TEXT PROVIDED:
Msgr. John Abruzzese, a Boston priest currently serving in the Vatican, called the death "a tragic end to a tragic life."
Msgr. Abruzzese told Catholic News Service in Rome that he was an altar server at Geoghan's first Mass more than 40 years ago.
"The thing that bothers me most," he said, "was that he was able to abuse so many children and no one realized how sick he was and removed him from ministry."
Of the ex-priest's murder he said, "I am outraged both at what he did and what was done to him."
Raymond Flynn, a former Boston mayor and former U.S. ambassador to the Vatican, said Geoghan "deserved prison in a safe setting" for his crimes, but "nobody deserves to be murdered like that."
At a news conference in Boston, attorney Mitchell Garabedian, who handled the civil lawsuits of most of Geoghan's alleged victims, said the victims are "not happy about this. This is not going to help victims heal."
He said the victims would rather have seen Geoghan live on in prison and reflect on his crimes.
One of the alleged victims, Michael Linscott, told reporters that Geoghan's death does not change the suffering of those he molested.
"He still had a lot of penance to do," Linscott said.
Garabedian was the lead lawyer in a $10 million dollar settlement last September by 86 Geoghan victims and the Boston Archdiocese. Before that, the archdiocese had settled 35 cases with other Geoghan victims.
Among the 542 clergy sexual abuse cases still pending in the archdiocese, 26 plaintiffs claim to have been abused by Geoghan. The Boston Archdiocese recently offered up to $65 million to settle all those claims together.

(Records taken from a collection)
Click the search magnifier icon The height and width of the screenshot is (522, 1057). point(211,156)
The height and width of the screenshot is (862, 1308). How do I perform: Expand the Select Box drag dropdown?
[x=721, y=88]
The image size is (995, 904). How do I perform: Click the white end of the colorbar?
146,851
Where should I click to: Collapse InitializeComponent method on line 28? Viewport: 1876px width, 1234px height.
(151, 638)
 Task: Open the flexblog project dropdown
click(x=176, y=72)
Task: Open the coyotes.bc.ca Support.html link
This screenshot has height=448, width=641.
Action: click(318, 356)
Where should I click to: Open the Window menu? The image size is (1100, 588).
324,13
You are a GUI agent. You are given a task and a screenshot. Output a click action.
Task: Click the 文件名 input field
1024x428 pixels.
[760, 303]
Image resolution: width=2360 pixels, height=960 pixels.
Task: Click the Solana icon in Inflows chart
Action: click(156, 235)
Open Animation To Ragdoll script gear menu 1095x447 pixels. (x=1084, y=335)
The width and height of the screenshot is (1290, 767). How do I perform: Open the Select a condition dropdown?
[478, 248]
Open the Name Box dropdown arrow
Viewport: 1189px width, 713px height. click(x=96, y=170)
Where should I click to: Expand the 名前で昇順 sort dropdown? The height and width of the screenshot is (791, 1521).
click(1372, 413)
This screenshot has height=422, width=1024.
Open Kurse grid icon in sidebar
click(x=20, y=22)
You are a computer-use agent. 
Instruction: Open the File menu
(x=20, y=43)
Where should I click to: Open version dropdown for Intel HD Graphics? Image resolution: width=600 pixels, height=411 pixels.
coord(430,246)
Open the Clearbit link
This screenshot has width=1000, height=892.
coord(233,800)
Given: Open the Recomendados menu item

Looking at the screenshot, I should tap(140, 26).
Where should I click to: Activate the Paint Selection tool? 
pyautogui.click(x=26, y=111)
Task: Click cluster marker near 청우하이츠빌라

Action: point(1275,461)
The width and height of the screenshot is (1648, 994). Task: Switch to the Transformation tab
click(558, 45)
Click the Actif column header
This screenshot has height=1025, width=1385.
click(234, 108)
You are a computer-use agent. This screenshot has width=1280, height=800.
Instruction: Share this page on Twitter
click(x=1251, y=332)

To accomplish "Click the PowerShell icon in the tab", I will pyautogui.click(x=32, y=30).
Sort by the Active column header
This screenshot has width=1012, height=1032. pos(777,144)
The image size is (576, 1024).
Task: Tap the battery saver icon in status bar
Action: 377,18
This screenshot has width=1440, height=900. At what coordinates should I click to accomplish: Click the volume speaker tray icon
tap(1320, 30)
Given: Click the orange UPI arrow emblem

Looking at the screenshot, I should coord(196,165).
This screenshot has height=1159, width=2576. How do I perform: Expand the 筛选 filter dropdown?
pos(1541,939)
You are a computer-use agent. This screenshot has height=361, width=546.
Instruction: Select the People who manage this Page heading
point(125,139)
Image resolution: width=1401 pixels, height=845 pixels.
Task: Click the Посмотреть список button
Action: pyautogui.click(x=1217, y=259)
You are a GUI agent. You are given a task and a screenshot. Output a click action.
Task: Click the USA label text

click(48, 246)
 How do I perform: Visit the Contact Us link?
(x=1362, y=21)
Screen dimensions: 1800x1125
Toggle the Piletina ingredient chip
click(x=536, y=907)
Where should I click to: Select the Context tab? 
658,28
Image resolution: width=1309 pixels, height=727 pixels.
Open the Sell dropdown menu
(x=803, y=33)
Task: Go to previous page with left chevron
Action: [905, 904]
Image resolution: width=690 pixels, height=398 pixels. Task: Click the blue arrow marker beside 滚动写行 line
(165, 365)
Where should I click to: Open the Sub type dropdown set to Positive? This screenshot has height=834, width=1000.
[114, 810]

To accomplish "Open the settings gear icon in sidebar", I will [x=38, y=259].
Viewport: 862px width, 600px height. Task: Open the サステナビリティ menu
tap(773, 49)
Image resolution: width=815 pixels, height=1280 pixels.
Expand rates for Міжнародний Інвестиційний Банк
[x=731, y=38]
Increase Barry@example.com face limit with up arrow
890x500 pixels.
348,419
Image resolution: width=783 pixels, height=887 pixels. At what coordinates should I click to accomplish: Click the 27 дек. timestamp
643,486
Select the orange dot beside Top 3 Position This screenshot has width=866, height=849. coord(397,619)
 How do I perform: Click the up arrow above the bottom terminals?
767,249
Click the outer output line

PROBLEMS TO WORK ON:
1 - According to the excerpt on Geoghan's death, what role did Msgr. John Abruzzese have at Geoghan's first Mass?
2 - From the excerpt on Geoghan's death, set down the passage starting at "Garabedian was the" and ending at "those claims together.".

SOLUTIONS PER TASK:
1 - He was an altar server.

2 -
Garabedian was the lead lawyer in a $10 million dollar settlement last September by 86 Geoghan victims and the Boston Archdiocese. Before that, the archdiocese had settled 35 cases with other Geoghan victims.
Among the 542 clergy sexual abuse cases still pending in the archdiocese, 26 plaintiffs claim to have been abused by Geoghan. The Boston Archdiocese recently offered up to $65 million to settle all those claims together.